Ellie May may have had a bit of Irish Draft in her and a bit of cob. She was chunky and strong, with an ankle sock of white on her hind legs, a tiny line of white above her near-fore hoof and a small white star at the center of her head. She was officially “bay,” meaning she had a black mane and tail and a deep-brown body, neck, face and upper legs. She was fifteen hands three inches high and about seventeen hands round: to ride her, my mother’s legs went out sideways before they dropped downward.
Ellie May was no beauty, but she was safe and reliable. She would never fall, never refuse, and although she could pull she wasn’t fast enough to run away with her rider. She would plod along at the same pace, see a fence and shorten her stride accordingly, finding a place to put down her hooves where no space looked available. If two fences were five strides apart, Ellie May could fit in seven.
“She looks like a carthorse,” my father would say from his tall, handsome thoroughbred.
“Well,” said my mother at the opening meet of the Berks & Bucks Draghounds, “let’s just see who comes home in one piece, shall we?”
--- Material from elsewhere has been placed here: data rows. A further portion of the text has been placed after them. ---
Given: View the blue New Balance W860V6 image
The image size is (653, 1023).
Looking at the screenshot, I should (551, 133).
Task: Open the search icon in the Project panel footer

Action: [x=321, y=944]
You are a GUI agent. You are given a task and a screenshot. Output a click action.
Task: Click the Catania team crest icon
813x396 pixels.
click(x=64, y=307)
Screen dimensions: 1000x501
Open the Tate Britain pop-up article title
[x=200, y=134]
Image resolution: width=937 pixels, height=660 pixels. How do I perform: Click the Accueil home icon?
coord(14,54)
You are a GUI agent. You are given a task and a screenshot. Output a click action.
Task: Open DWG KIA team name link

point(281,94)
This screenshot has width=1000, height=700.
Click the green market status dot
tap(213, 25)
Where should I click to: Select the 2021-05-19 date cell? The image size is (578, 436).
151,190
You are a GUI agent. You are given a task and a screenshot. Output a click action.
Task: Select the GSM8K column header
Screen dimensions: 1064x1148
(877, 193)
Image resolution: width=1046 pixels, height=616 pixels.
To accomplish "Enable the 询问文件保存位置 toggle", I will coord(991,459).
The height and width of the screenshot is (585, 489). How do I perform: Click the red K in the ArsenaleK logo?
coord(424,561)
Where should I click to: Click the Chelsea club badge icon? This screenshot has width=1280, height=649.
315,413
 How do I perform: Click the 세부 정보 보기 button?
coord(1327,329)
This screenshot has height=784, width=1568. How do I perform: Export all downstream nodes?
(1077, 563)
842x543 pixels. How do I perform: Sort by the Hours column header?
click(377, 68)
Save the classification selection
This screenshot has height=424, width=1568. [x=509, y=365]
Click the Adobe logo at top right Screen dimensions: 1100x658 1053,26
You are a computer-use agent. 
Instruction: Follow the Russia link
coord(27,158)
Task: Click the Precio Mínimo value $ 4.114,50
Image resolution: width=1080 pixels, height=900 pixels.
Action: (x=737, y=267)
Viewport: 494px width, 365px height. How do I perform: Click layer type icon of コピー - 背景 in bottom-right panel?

My father duly fell off three times as his fancy horse jammed on the brakes at the last minute, once sending him flying over a hedge on his own, while my mother took the sensible options and returned without a hiccup. She and Ellie May knew their limits and preferred to remain within them.
My mother was firmly of the belief that there is no point looking the part if you can’t do the job.
Unfortunately for me, Mum’s lack of interest in physical appearance meant that she had no truck with “fashion.” My growth spurt meant that I needed a new set of clothes and, while she relented enough to buy me blue suede ankle boots and purple-and-white-striped leg warmers, she stopped short at collarless shirts and oversized cashmere sweaters. She also refused to buy me white jeans because they were “impractical.” I managed to catch my father at a weak moment and persuaded him to give me a few old shirts and sweaters that had shrunk in the wash. With a pair of scissors and a bit of uneven sewing, the shirts were transformed into collarless ones, while the sweaters were stretched over the back of an armchair until they hung loose and shapeless, just how I wanted them.
~
My year in the Removes at Downe House had come to an end and we were allocated what would be our senior accommodation. A house was more than a place to live, it was also the team for which you would play, the group you would represent, and it would form the basis of the friendships you’d make. There were four houses at Downe House, and each had a different character. Tedworth was known as being quite academic, Aisholt was sporty, Holcombe was laid back and Ancren Gate (known as AG) had a reputation for being anarchic.
We were all moving from a tight-knit, tiny cluster of sixteen girls in Darwin to be divided up into random groups with the Hill House girls and then flung into one of those four houses, where we mixed with all of the girls up to the age of sixteen. It was potluck.
The Removes sat together as Mrs. Berwick called out the names and which house they had been assigned. There were cheers as girls who were friends discovered they would be in the same house for the next five years. These were nascent friendships that would become cemented into unbreakable bonds.
“Clare Balding,” announced Mrs. Berwick, “Ancren Gate.”
There were no cheers. If anything, there was a sigh. None of those already selected for AG particularly wanted me there, and all the friends I had made in Darwin and through lacrosse—Becks, Toe, Heidi, Char, Katherine, Cass and Shorty—were going into Aisholt or Tedworth.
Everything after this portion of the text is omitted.